Et il prit avec précaution l’extrême bout de la corde, et, maintenant l’insecte aussi loin de sa personne que les circonstances le permettaient, il se mit en devoir de grimper à l’arbre.
Dans sa jeunesse, le tulipier, ou liriodendron tulipiferum, le plus magnifique des forestiers américains, a un tronc singulièrement lisse et s’élève souvent à une grande hauteur, sans pousser de branches latérales ; mais quand il arrive à sa maturité, l’écorce devient rugueuse et inégale, et de petits rudiments de branches se manifestent en grand nombre sur le tronc.
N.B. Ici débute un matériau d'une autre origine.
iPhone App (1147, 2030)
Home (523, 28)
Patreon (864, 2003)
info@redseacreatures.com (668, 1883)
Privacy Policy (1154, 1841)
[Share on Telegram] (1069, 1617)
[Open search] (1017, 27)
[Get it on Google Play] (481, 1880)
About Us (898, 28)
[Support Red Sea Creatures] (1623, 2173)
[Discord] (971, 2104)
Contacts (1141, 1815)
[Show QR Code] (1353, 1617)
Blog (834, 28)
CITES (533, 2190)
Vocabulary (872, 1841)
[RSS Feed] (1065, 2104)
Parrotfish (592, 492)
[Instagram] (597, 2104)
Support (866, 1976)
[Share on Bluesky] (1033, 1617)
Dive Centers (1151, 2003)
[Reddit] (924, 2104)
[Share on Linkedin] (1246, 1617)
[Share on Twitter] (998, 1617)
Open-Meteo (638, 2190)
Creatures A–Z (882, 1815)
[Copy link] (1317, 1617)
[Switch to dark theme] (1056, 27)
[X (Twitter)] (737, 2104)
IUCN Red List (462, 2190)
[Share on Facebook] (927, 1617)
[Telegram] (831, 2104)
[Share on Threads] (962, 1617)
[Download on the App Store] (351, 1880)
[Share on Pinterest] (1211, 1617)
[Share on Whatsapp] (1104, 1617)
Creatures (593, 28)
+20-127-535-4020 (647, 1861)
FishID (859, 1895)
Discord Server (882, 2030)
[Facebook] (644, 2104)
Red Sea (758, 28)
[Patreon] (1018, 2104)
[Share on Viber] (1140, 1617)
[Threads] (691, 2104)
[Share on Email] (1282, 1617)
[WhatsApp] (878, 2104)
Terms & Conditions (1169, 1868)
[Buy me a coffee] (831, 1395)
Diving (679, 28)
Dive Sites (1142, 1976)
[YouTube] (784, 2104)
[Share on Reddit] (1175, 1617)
Aussi l’escalade, dans le cas actuel, était beaucoup plus difficile en apparence qu’en réalité. Embrassant de son mieux l’énorme cylindre avec ses bras et ses genoux, empoignant avec les mains quelques-unes des pousses, appuyant ses pieds nus sur les autres, Jupiter, après avoir failli tomber une ou deux fois, se hissa à la longue jusqu’à la première grande fourche, et sembla dès lors regarder la besogne comme virtuellement accomplie. En effet, le risque principal de l’entreprise avait disparu, bien que le brave nègre se trouvât à soixante ou soixante-dix pieds du sol.
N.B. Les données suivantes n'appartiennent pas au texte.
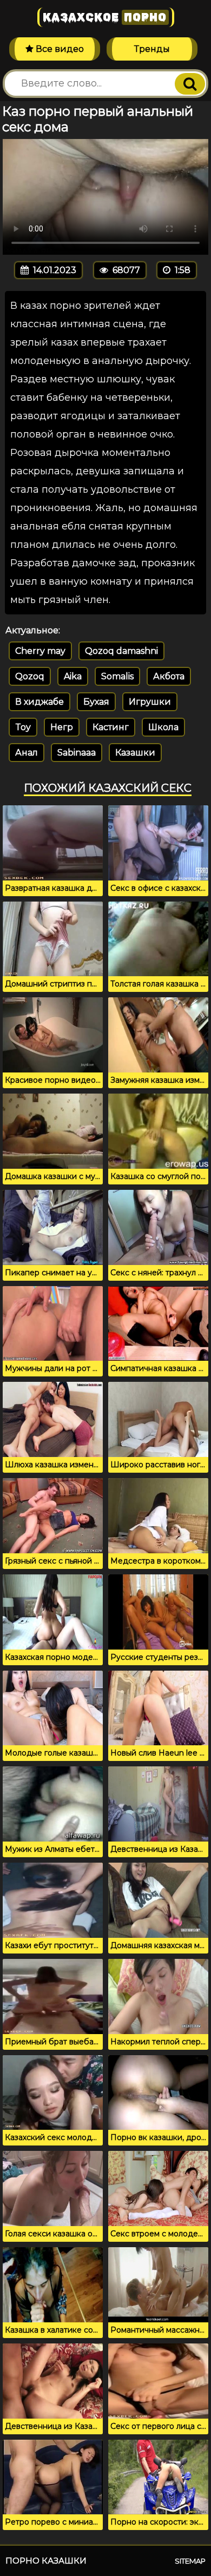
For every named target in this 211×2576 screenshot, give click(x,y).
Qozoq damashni (121, 651)
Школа (163, 727)
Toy (23, 727)
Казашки (135, 752)
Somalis (117, 676)
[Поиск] (190, 84)
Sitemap (190, 2561)
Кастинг (111, 727)
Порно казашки (46, 2560)
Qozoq (29, 676)
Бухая (96, 702)
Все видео (59, 49)
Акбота (168, 676)
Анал (26, 752)
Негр (61, 727)
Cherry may (40, 651)
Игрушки (150, 702)
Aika (73, 676)
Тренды (152, 49)
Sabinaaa (76, 752)
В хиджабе (39, 702)
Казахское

– De quel côté faut-il que j’aille maintenant, massa Will ? demanda-t-il.
– Suis toujours la plus grosse branche, celle de ce côté, dit Legrand.
Le nègre lui obéit promptement, et apparemment sans trop de peine ; il monta, monta toujours plus haut, de sorte qu’à la fin sa personne rampante et ramassée disparut dans l’épaisseur du feuillage ; il était tout à fait invisible. Alors, sa voix lointaine se fit entendre ; il criait :
– Jusqu’où faut-il monter encore ?
– À quelle hauteur es-tu ? demanda Legrand.
– Si haut, si haut, répliqua le nègre, que je peux voir le ciel à travers le sommet de l’arbre.
– Ne t’occupe pas du ciel, mais fais attention à ce que je te dis. Regarde le tronc, et compte les branches au-dessus de toi, de ce côté.